>>
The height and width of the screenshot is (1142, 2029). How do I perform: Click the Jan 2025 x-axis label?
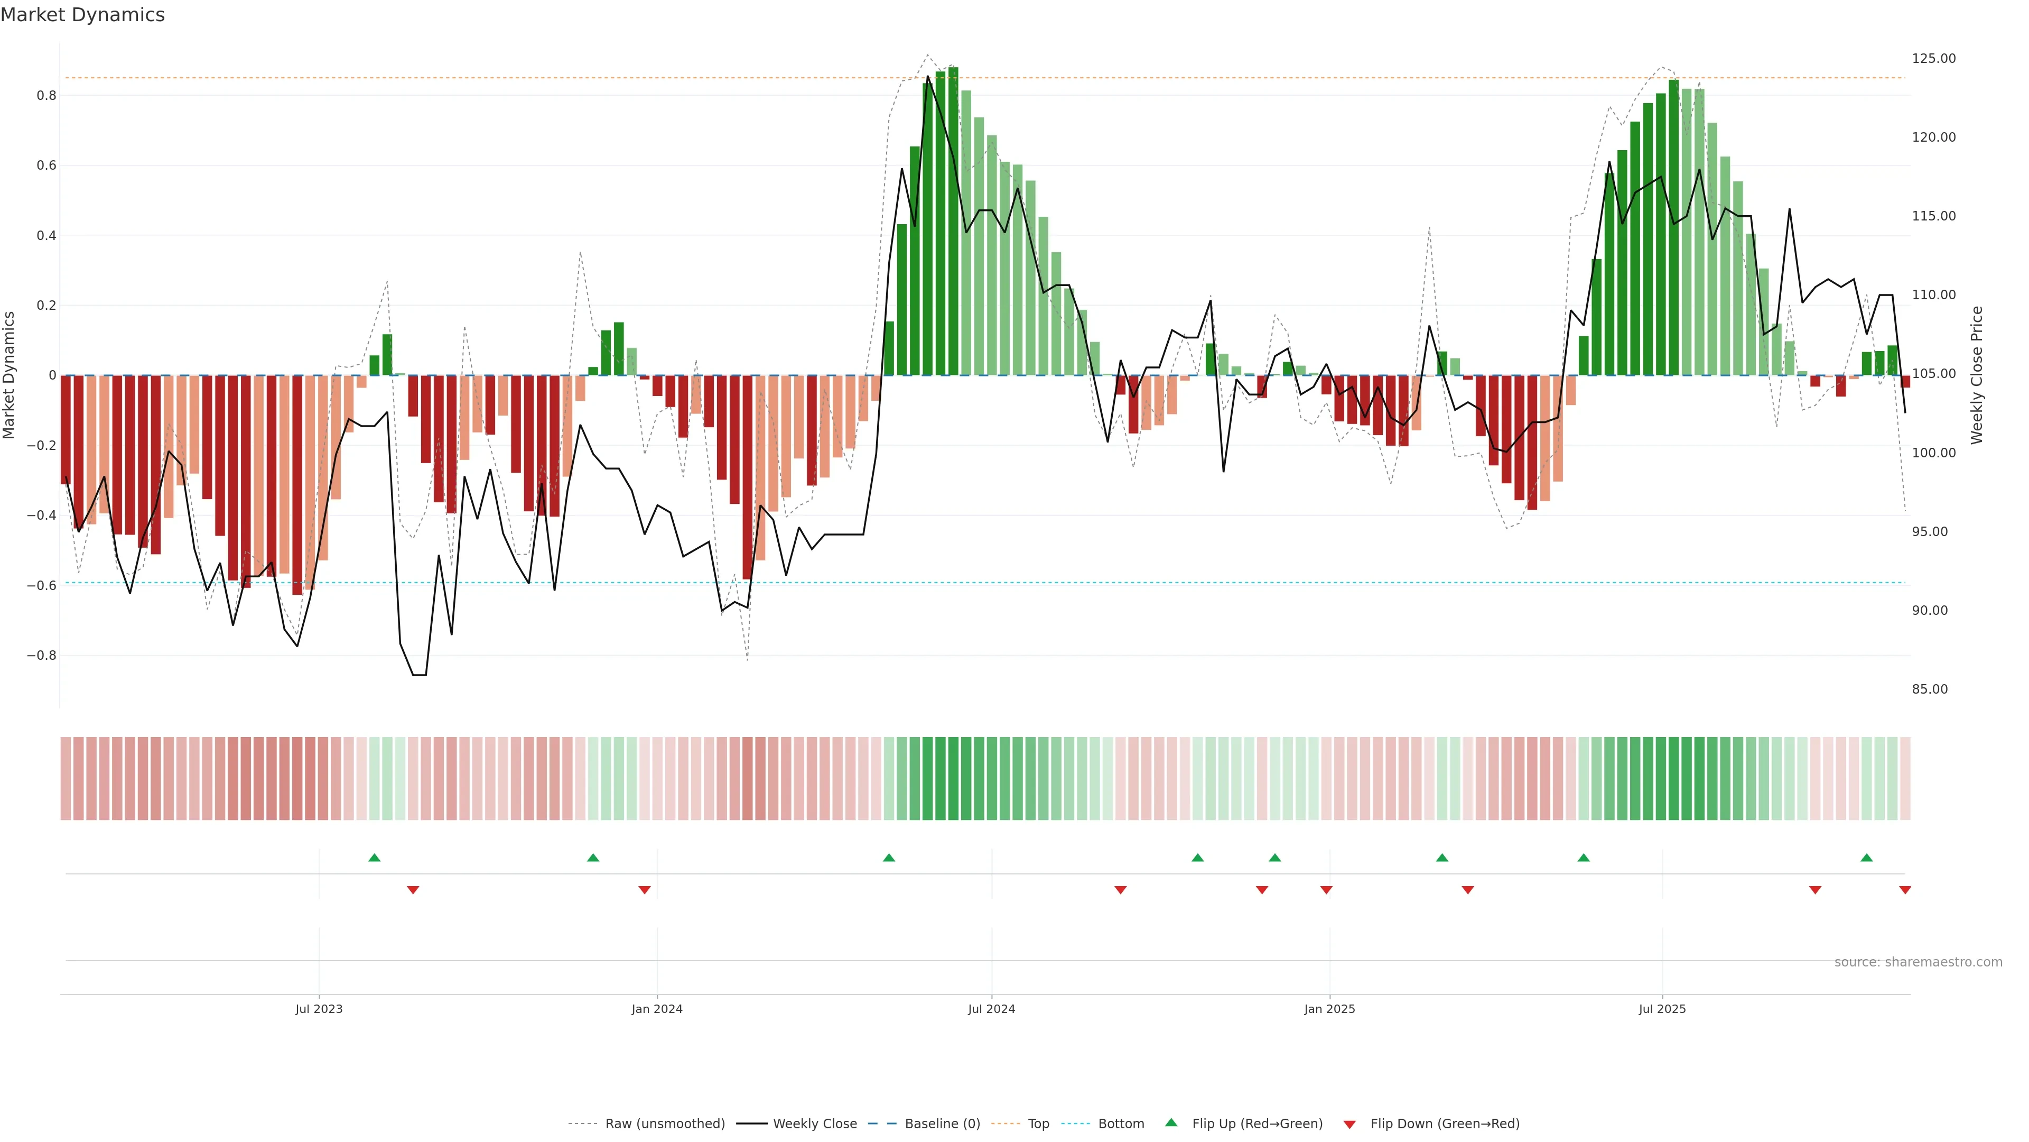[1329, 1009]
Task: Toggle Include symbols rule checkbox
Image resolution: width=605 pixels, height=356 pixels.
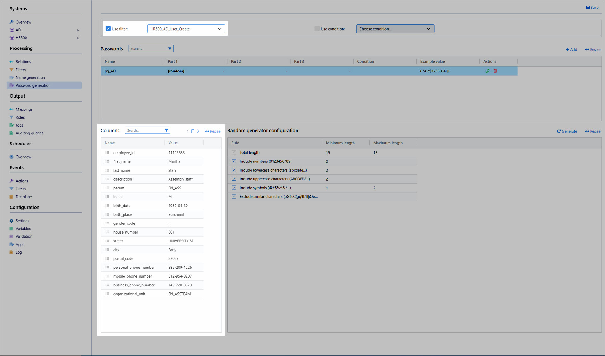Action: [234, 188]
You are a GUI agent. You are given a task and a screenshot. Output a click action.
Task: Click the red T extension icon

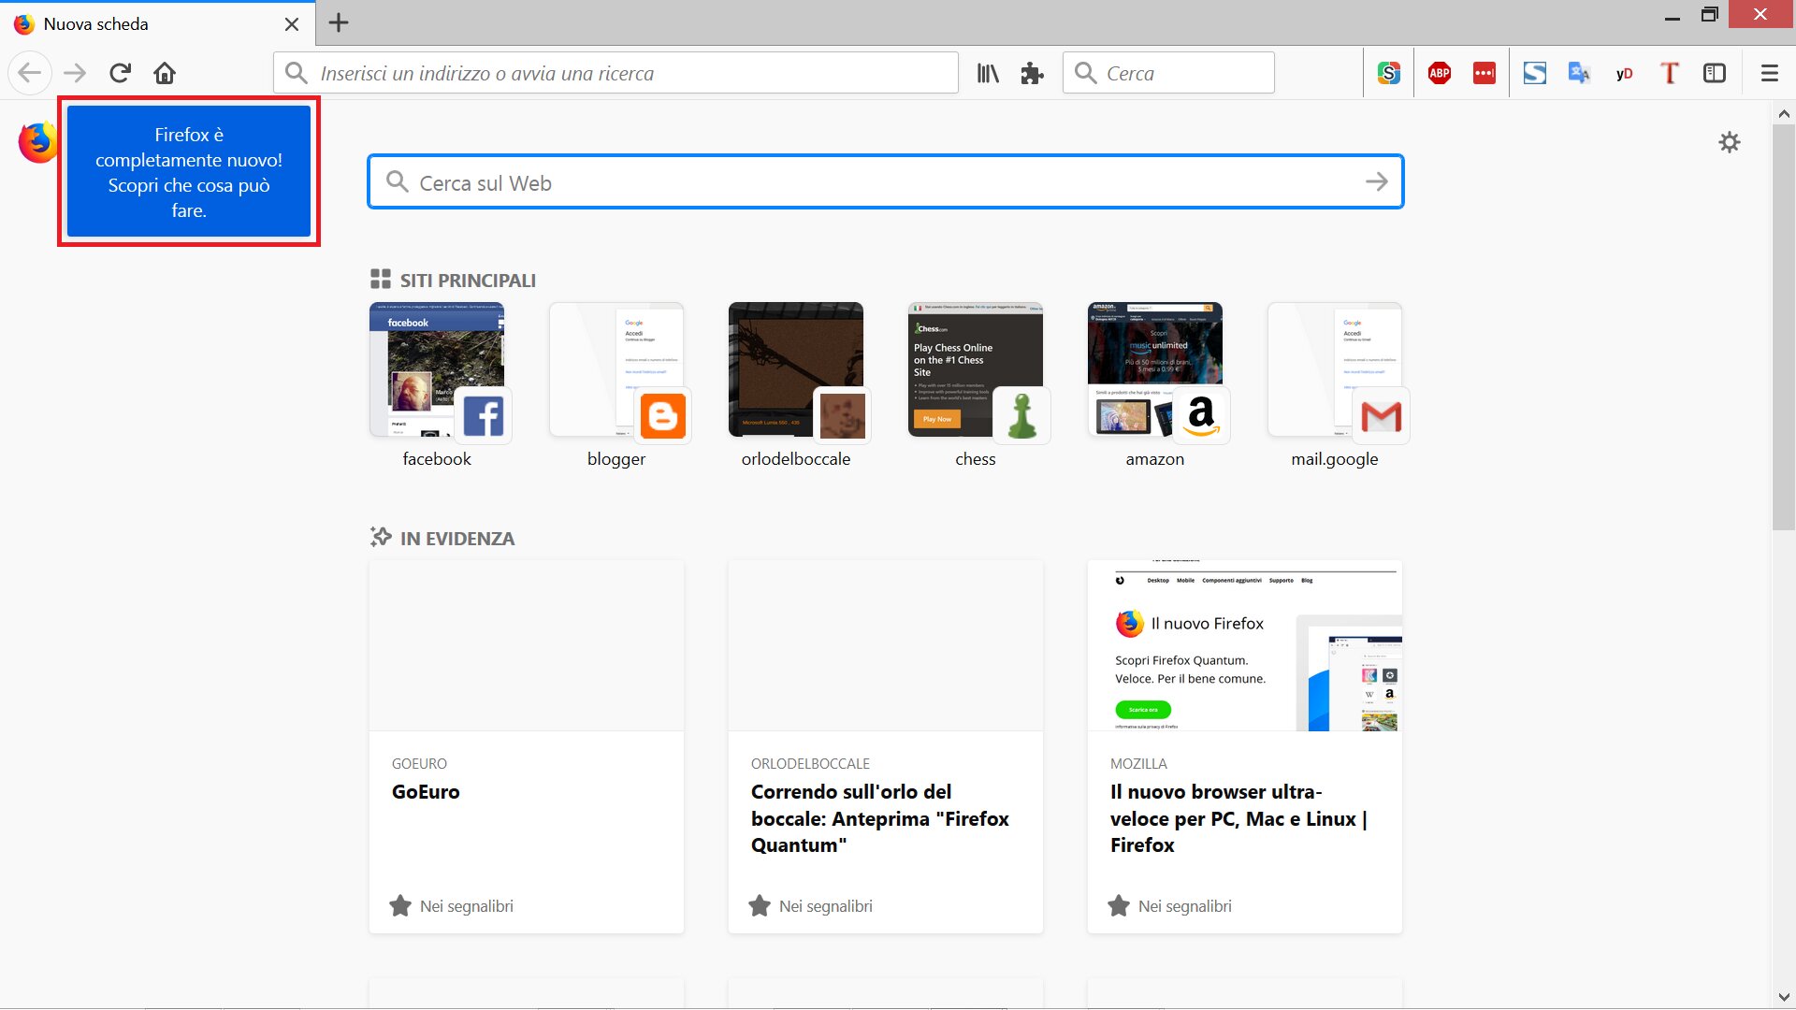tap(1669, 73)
<<
# YOUR OBJECTIVE:
Return all of the entries word for word, but omit the pictures.

# THE ANSWER:
The height and width of the screenshot is (1142, 2029). How do I perform: Click the Jan 2025 x-axis label?
[1329, 1009]
Task: Toggle Include symbols rule checkbox
Image resolution: width=605 pixels, height=356 pixels.
Action: [234, 188]
You are a GUI agent. You are given a task and a screenshot. Output a click action.
Task: Click the red T extension icon

tap(1669, 73)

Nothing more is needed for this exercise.